[PROVIDED PASSAGE]
-----

TAME: A Trustworthy Test-Time Evolution of Agent Memory with Systematic Benchmarking

Researchers introduce TAME, a trust-aware memory evolution framework that addresses the vulnerability of AI agents to safety misalignment during test-time learning. The system uses paired Executor and Evaluator components to selectively reinforce and reuse agent memories, demonstrating 14.6 percentage point accuracy improvements on mathematical benchmarks while maintaining trustworthiness.

The research tackles a critical challenge in developing advanced AI systems: maintaining safety alignment as agents learn and evolve through experience without parameter updates. Traditional approaches to agent memory assume all accumulated experiences are equally valuable, but TAME recognizes that uncurated memory accumulation can degrade safety properties—a phenomenon termed Agent Memory Misevolution. This distinction matters because it highlights a fundamental tension in AGI development between capability advancement and safety preservation.

The architectural innovation centers on a collaborative governance model where the Executor handles practical task execution while the Evaluator provides quality assurance through trust feedback mechanisms. This separation of concerns mirrors human organizational structures and reflects growing recognition that capability and safety are interdependent rather than competing objectives. The Trust-Memevo benchmark itself represents a contribution by establishing systematic evaluation criteria for agent trustworthiness during evolution, addressing a measurement gap in the field.

-----

[TASK PROMPT] Reproduce the TAME summary above in full, word for word.

-----

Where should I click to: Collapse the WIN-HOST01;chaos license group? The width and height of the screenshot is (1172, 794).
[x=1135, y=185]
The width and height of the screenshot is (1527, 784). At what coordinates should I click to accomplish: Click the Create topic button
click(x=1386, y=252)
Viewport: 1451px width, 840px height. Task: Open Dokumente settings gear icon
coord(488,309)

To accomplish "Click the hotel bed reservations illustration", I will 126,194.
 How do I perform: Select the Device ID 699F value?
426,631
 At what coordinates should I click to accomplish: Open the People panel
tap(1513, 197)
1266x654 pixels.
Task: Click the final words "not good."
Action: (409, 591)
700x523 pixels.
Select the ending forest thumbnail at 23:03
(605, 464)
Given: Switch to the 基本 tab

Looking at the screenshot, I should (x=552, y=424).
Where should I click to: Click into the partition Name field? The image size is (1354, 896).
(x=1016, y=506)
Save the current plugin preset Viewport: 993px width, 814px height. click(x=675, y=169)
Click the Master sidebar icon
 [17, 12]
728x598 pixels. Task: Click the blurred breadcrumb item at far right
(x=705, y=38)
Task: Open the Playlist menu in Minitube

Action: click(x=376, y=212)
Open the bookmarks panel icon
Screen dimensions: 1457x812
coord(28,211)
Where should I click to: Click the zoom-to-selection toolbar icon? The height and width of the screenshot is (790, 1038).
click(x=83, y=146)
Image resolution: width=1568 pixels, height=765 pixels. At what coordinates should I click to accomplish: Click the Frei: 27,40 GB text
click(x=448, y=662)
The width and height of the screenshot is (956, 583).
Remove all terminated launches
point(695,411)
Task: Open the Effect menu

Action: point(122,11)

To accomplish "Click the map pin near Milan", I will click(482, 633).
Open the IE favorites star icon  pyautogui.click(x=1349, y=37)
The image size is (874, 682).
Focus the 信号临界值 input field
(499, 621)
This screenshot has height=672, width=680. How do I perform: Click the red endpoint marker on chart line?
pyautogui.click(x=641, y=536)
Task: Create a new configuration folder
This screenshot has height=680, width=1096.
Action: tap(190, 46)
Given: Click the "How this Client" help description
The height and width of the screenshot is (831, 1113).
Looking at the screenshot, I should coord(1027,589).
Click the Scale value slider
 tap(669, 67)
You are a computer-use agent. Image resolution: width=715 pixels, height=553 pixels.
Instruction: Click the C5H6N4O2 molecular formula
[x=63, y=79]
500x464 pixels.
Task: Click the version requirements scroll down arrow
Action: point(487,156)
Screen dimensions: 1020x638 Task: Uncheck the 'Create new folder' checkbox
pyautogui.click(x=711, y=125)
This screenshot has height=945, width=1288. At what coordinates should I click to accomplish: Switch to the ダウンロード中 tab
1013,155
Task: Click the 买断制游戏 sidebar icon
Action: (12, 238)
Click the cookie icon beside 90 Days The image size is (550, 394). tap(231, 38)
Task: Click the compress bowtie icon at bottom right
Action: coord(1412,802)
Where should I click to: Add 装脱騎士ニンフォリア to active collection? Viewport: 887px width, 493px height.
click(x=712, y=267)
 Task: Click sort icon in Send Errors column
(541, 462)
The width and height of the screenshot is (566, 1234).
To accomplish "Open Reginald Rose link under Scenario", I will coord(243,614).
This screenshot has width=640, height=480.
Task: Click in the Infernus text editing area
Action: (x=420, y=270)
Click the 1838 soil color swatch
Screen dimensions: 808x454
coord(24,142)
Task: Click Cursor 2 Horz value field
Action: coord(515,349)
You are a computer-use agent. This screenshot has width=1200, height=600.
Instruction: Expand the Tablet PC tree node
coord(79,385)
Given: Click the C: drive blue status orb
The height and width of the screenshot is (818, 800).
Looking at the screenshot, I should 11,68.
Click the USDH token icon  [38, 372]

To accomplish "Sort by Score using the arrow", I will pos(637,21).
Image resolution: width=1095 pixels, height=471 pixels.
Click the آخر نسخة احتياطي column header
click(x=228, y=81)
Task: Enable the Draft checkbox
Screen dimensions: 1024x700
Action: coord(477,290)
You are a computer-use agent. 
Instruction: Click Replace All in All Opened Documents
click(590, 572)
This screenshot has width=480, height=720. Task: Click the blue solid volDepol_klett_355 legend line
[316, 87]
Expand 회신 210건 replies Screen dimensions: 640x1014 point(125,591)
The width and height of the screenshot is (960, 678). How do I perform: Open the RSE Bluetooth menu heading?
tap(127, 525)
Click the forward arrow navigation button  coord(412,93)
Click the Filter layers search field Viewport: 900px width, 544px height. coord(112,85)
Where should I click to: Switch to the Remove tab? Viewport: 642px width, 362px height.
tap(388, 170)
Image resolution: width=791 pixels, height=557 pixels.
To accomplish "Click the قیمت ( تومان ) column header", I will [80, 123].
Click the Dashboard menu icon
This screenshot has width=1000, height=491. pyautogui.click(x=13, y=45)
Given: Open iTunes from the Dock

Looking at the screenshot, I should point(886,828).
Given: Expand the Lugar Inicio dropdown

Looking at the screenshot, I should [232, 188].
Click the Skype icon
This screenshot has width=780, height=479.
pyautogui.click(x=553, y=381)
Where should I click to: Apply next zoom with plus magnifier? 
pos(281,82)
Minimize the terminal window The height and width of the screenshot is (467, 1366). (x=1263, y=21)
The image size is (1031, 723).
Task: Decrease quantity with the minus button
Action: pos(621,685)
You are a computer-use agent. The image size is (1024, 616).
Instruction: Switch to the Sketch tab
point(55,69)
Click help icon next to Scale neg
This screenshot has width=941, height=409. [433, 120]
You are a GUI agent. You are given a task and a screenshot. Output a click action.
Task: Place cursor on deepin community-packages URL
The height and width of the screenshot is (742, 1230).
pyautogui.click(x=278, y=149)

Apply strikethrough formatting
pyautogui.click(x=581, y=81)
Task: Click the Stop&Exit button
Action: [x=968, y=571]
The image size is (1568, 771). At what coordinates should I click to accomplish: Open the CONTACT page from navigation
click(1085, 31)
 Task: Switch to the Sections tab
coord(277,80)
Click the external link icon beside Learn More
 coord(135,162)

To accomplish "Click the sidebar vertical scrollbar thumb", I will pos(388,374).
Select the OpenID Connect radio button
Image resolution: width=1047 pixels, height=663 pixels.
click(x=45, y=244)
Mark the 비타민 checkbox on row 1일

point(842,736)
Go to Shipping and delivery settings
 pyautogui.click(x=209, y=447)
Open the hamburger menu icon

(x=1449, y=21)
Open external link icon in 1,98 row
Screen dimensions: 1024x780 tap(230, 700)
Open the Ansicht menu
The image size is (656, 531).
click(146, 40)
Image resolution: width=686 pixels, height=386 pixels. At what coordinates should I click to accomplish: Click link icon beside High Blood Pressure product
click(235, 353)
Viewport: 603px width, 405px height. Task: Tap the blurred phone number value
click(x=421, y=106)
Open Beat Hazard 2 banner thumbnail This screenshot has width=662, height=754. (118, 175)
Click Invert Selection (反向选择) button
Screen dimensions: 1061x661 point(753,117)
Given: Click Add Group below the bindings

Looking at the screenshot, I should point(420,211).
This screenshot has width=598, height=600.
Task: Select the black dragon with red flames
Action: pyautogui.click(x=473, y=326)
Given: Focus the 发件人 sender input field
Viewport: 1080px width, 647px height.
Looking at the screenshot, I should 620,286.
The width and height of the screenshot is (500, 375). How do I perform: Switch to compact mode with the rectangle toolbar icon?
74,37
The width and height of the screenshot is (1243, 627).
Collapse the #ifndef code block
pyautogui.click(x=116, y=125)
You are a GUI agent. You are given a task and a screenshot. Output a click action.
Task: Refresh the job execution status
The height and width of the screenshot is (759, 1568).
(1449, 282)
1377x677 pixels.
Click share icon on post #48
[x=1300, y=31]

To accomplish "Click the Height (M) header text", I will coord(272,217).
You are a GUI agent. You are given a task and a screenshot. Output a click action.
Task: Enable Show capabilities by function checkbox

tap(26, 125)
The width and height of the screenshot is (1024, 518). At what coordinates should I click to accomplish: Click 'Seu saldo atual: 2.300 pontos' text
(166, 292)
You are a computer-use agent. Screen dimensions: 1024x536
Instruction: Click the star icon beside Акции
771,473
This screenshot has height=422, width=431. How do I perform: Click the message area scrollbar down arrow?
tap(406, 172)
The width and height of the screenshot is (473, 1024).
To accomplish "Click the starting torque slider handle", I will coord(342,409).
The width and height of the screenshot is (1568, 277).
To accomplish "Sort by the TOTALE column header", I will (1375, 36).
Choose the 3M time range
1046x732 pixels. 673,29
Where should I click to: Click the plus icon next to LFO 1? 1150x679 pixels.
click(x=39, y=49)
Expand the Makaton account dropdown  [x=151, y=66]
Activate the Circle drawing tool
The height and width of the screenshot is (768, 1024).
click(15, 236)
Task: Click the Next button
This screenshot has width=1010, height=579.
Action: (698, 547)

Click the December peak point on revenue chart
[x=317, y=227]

-----

[RESULT FOR THIS TASK]
TAME: A Trustworthy Test-Time Evolution of Agent Memory with Systematic Benchmarking

Researchers introduce TAME, a trust-aware memory evolution framework that addresses the vulnerability of AI agents to safety misalignment during test-time learning. The system uses paired Executor and Evaluator components to selectively reinforce and reuse agent memories, demonstrating 14.6 percentage point accuracy improvements on mathematical benchmarks while maintaining trustworthiness.

The research tackles a critical challenge in developing advanced AI systems: maintaining safety alignment as agents learn and evolve through experience without parameter updates. Traditional approaches to agent memory assume all accumulated experiences are equally valuable, but TAME recognizes that uncurated memory accumulation can degrade safety properties—a phenomenon termed Agent Memory Misevolution. This distinction matters because it highlights a fundamental tension in AGI development between capability advancement and safety preservation.

The architectural innovation centers on a collaborative governance model where the Executor handles practical task execution while the Evaluator provides quality assurance through trust feedback mechanisms. This separation of concerns mirrors human organizational structures and reflects growing recognition that capability and safety are interdependent rather than competing objectives. The Trust-Memevo benchmark itself represents a contribution by establishing systematic evaluation criteria for agent trustworthiness during evolution, addressing a measurement gap in the field.